Vorgegebener Text
____
Liebevolle Autorität

«Ein Kind ist seinen Eltern von Gott anvertraut. Darin steckt ein Erziehungsauftrag – der Auftrag, dieses Kind zu schützen, zu pflegen, zu hegen, zu nähren, zu bewahren, zu fördern.» Dies habe sehr viel mit Kommunikation zu tun, betont Doris Bürki: «Gott kommuniziert mit uns. Wir kommunizieren mit dem Kind und miteinander. Wenn wir dies mit dieser liebevollen, von Gott verliehenen Autorität tun, mündet dies in den autoritativen Erziehungsstil.»

Dieser Erziehungsstil stehe für ein hohes Mass an Liebe, Zuwendung und Fürsorge, aber auch für Förderung, Lenkung und Leitung – alles mit der Absicht, das Kind in eine freiheitliche Selbstständigkeit zu führen. Ziel sei es, dass das Kind zu einem freien, gesunden und mündigen Menschen werde.
____
Aufgabe
Schreibe die Fortsetzung des Textes über liebevolle Autorität in der Erziehung, beginnend nach seinem letzten Satz.

Vorliegendes Material
____
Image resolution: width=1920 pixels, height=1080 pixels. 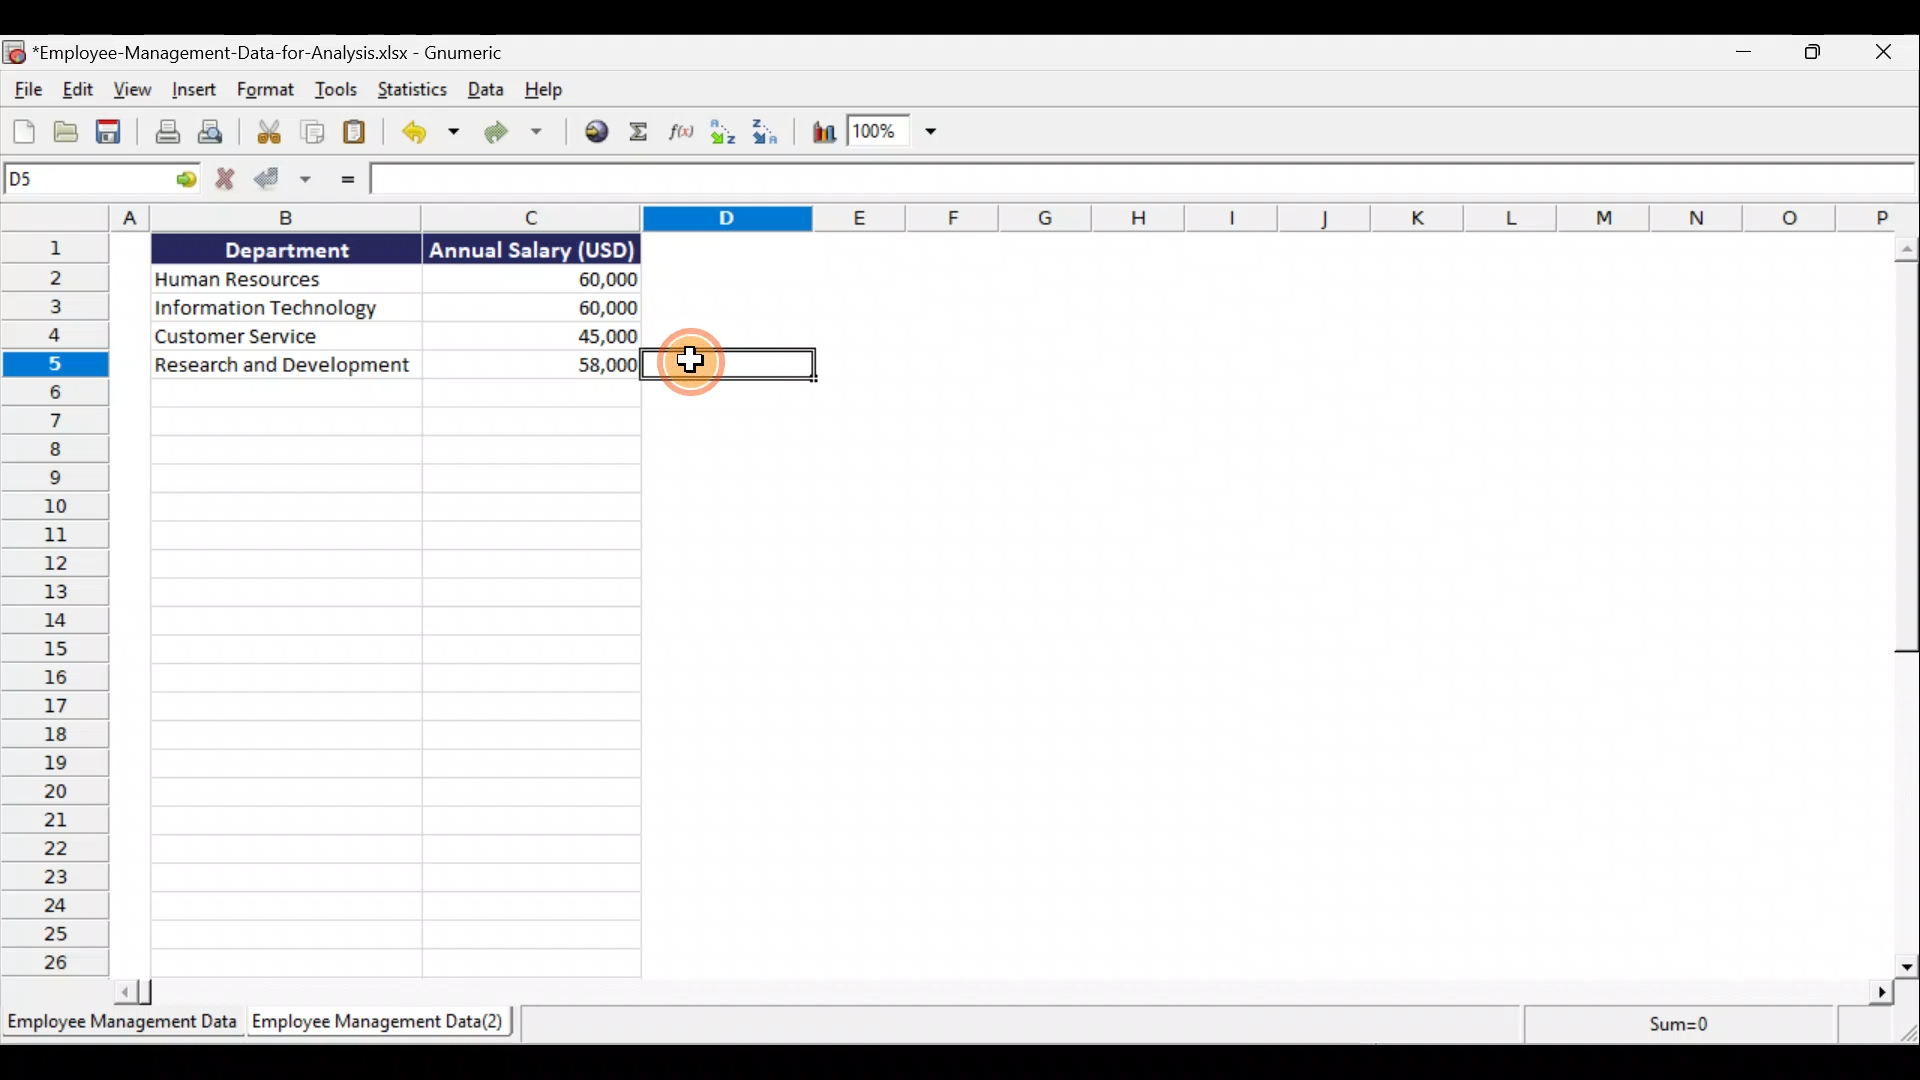 What do you see at coordinates (1671, 1025) in the screenshot?
I see `sum=0` at bounding box center [1671, 1025].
____
Ergebnis
Zeit und Verfügbarkeit

«Es geht nicht auf die Schnelle. Und es geht nicht nebenbei.» Dies ist Doris Bürki wichtig. «Erziehung ist komplex und arbeitsintensiv. Deshalb ist Mutter- oder Vatersein zu Hause auch ein Job!» Die Zeit, die Eltern ihrem Kind schenken, werde vom Kind als Ausdruck von Liebe verstanden. Beziehung sei immer wichtiger als Erziehung. Es gehe zuerst um Beziehungen und dann erst darum, das Richtige zu tun. «Es ist wichtig, dass wir Eltern den Kindern ein feinfühliges und verfügbares Gegenüber sind. Dazu brauchen wir Zeit!»

Reflexion

«Was wir als Eltern vermitteln, hat sehr viel mit uns als Persönlichkeiten zu tun. Deshalb ist es wichtig, die eigene Biografie, eigene Beziehungs- und Erziehungserfahrungen zu reflektieren und aufzuarbeiten.» Als weiteren Aspekt der Reflexion nennt Doris Bürki aber auch ein Grundwissen über Erziehung, beispielsweise über die Phasen der Entwicklung eines Kindes. Es sei zudem wichtig, als Eltern auch das eigene Erziehungsverhalten zu reflektieren und zu fragen: Kenne ich meine Grenzen, und kenne ich die Grenzen des Kindes? «Ich kann beispielsweise nicht mit einem schwierigen Thema kommen, wenn die Kinder eh schon übermüdet und hungrig sind. Also kenne ich Grenzen und respektiere und akzeptiere diese.»

Keine Gewalt!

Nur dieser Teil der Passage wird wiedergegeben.